── Text under study ──
She still visits her mother, who is suffering from years of African diseases, not to mention the aftereffects of her abusive husband. Orleanna still grieves for Ruth May. Adah has no children and no long-term relationships. She devotes herself to her research and collects Bibles with misprints in them as a hobby. She connects the misprints to her father's mistranslations, such as "poisonwood," stating she possesses "half his genes ... all of his history ... the mistakes are part of the story."
These three chapters are the final word from each of the living Price daughters, and Kingsolver provides the reader a little explanation of what each learned through her life.
Rachel advises readers quite frankly to always look out for themselves first. She has fought to maintain her hotel, the Equatorial, and her body, and now she is reaping the rewards of the fight. She is wealthy, apparently still looks good, and is quite proud of herself. But in spite of her accomplishments, Rachel seems lonely. She speaks with longing of the life she could have had at home, and, although she dismisses it quickly, she may regret not having children. In an unexpected insight, Rachel expresses sympathy for the "soldier boys that went back to the States after Vietnam." The Vietnam War, which took place in the 1960s and 1970s, was very controversial in the United States, and many soldiers returned from the war to find themselves the target of anti-war protestors. There are parallels between Vietnam veterans and the Price girls. Like the Price girls, some veterans came home hardened into their "America is always right" beliefs (like Rachel herself who remains abroad), while others questioned what they believed and tried to find ways to make amends (Adah and Leah).
───
Work instruction A: Repeat word for word the portion of the passage on the Price daughters starting with "She still visits" and going on through "through her life.".
Work instruction B: According to the passage on the Price daughters, what does Adah collect as a hobby?
Work instruction C: Pick up the passage on the Price daughters after its last sentence and carry it forward.
The data that follow are drawn from a separate source.
── Source data ──
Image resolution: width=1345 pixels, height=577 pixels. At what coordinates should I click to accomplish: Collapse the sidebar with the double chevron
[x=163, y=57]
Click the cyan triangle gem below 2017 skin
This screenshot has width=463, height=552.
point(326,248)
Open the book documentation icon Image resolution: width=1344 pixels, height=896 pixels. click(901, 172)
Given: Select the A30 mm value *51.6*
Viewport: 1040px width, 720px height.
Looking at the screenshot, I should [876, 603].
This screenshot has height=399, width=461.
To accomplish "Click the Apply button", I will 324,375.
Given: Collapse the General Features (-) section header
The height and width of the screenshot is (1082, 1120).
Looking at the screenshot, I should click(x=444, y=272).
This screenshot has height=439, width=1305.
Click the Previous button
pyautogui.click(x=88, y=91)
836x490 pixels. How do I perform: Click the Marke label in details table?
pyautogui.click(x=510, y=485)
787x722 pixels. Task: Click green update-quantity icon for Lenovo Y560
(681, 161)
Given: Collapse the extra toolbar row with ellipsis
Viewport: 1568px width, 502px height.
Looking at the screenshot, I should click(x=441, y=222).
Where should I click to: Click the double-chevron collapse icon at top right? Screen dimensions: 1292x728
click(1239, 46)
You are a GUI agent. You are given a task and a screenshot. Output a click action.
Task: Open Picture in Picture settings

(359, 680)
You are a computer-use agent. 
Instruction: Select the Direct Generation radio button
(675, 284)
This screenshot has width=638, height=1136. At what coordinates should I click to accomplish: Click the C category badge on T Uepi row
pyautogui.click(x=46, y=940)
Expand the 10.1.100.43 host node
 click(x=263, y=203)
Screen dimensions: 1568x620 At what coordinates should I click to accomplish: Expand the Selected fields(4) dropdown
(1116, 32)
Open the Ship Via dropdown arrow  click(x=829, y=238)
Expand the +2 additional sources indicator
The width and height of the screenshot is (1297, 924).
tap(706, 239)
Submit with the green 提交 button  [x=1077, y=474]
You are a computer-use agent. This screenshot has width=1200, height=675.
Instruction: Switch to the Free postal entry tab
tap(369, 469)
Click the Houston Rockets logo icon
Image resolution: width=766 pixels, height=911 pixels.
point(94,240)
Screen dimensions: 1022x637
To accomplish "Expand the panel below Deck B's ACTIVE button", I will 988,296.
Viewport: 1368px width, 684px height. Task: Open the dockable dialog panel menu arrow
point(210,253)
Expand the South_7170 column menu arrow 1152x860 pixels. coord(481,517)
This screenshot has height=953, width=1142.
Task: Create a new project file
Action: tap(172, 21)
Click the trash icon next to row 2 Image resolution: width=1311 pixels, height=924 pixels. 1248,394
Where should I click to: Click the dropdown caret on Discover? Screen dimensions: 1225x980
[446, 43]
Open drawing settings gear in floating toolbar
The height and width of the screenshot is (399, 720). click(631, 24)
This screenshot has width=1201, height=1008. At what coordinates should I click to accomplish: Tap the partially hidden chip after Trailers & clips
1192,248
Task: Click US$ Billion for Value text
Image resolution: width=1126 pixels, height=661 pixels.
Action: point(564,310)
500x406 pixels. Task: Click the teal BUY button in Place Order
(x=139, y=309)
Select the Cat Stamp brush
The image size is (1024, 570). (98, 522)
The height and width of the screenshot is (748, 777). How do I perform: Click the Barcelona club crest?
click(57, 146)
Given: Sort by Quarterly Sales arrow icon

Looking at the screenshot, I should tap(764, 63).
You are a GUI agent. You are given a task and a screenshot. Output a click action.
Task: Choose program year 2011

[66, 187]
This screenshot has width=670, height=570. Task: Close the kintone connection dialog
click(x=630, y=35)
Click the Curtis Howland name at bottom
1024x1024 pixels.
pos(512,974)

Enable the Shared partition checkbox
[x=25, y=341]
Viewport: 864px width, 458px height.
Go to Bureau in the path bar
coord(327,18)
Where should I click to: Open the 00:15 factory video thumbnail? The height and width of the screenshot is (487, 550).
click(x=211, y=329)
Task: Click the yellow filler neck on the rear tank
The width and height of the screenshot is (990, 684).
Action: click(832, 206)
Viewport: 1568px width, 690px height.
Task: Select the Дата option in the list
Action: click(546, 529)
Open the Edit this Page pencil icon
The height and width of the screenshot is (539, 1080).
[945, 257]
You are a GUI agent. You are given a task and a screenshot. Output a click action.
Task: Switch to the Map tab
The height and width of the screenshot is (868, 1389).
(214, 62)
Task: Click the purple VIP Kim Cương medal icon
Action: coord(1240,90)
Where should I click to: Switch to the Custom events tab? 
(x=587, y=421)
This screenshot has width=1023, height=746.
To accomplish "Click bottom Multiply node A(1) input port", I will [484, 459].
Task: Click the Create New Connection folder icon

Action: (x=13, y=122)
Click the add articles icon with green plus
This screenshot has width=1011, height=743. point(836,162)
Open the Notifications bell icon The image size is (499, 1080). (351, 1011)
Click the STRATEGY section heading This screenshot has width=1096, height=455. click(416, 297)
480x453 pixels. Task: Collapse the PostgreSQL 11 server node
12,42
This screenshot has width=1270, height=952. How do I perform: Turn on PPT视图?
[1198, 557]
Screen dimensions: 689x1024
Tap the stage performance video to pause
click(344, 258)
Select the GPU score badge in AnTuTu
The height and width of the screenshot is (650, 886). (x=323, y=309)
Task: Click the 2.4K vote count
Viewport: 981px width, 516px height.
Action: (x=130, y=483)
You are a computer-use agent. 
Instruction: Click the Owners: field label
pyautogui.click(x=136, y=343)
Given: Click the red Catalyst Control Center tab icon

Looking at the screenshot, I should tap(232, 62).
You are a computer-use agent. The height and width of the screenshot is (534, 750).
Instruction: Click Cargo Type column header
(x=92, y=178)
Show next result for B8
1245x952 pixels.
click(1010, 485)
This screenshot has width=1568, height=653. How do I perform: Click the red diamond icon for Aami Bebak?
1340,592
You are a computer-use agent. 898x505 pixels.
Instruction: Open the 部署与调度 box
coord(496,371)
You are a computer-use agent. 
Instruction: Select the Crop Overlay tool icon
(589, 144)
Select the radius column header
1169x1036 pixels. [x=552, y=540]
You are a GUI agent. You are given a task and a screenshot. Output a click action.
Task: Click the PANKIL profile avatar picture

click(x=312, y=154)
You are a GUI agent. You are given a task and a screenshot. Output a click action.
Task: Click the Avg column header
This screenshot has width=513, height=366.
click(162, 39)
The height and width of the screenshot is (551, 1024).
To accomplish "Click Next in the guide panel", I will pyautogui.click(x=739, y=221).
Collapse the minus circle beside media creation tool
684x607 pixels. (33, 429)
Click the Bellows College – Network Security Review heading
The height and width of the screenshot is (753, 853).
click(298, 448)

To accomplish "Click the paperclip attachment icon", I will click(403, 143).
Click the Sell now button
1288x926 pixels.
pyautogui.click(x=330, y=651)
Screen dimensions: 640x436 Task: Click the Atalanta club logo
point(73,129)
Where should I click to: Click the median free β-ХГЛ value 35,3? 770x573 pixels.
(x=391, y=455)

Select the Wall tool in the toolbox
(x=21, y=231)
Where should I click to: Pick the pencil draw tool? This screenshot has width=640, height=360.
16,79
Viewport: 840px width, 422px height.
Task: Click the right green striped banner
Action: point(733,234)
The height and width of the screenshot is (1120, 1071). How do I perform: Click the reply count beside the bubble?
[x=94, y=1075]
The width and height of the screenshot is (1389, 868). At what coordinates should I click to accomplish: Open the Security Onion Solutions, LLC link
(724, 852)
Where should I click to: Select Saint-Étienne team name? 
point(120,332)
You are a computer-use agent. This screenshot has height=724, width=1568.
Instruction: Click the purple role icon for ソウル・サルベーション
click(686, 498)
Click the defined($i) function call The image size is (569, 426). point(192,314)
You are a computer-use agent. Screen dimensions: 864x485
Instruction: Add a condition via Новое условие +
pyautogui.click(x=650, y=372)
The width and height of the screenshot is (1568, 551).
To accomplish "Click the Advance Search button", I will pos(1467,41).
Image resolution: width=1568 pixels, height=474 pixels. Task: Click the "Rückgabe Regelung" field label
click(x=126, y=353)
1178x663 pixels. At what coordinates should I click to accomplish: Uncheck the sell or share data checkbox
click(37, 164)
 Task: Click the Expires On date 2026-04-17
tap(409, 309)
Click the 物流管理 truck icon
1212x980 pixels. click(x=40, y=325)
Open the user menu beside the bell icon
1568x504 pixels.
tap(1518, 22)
───
Output A:
She still visits her mother, who is suffering from years of African diseases, not to mention the aftereffects of her abusive husband. Orleanna still grieves for Ruth May. Adah has no children and no long-term relationships. She devotes herself to her research and collects Bibles with misprints in them as a hobby. She connects the misprints to her father's mistranslations, such as "poisonwood," stating she possesses "half his genes ... all of his history ... the mistakes are part of the story."
These three chapters are the final word from each of the living Price daughters, and Kingsolver provides the reader a little explanation of what each learned through her life.

Output B: Bibles with misprints in them.

Output C:
Leah's message is simple: "There's the possibility of balance." She believes change comes slowly, but it does come. For a character who has spent most of the book thinking in absolutist terms, balance is desired but difficult to attain. Leah herself is a symbol of balance. She shakes her head at the Europeans who misunderstood the Kingdom of Kongo, but tries to teach her female students to cultivate crops in a foreign way. Unlike those Europeans, however, her goal is to help Africans succeed in living on their own. Leah has no need to conquer. She concludes her chapter with the belief "that time erases whiteness altogether." Leah is not speaking of literal whiteness of skin, but of the white identity she holds responsible for so much damage in Africa. She is hopeful African nations will eventually recover from those wounds.
Adah puts forth her own theology: if God created the world and it was precious, then surely every living thing—a virus, an ant, or a person—is precious to God. Yet Adah also retains her objectivity and her detachment. Eradicating viruses—something Adah does as a doctor—is another aspect of survival of the fittest. Humanity is fitter to survive than viruses because people can eradicate them, but then another round of viruses appear that cannot be eradicated at first (or possibly ever).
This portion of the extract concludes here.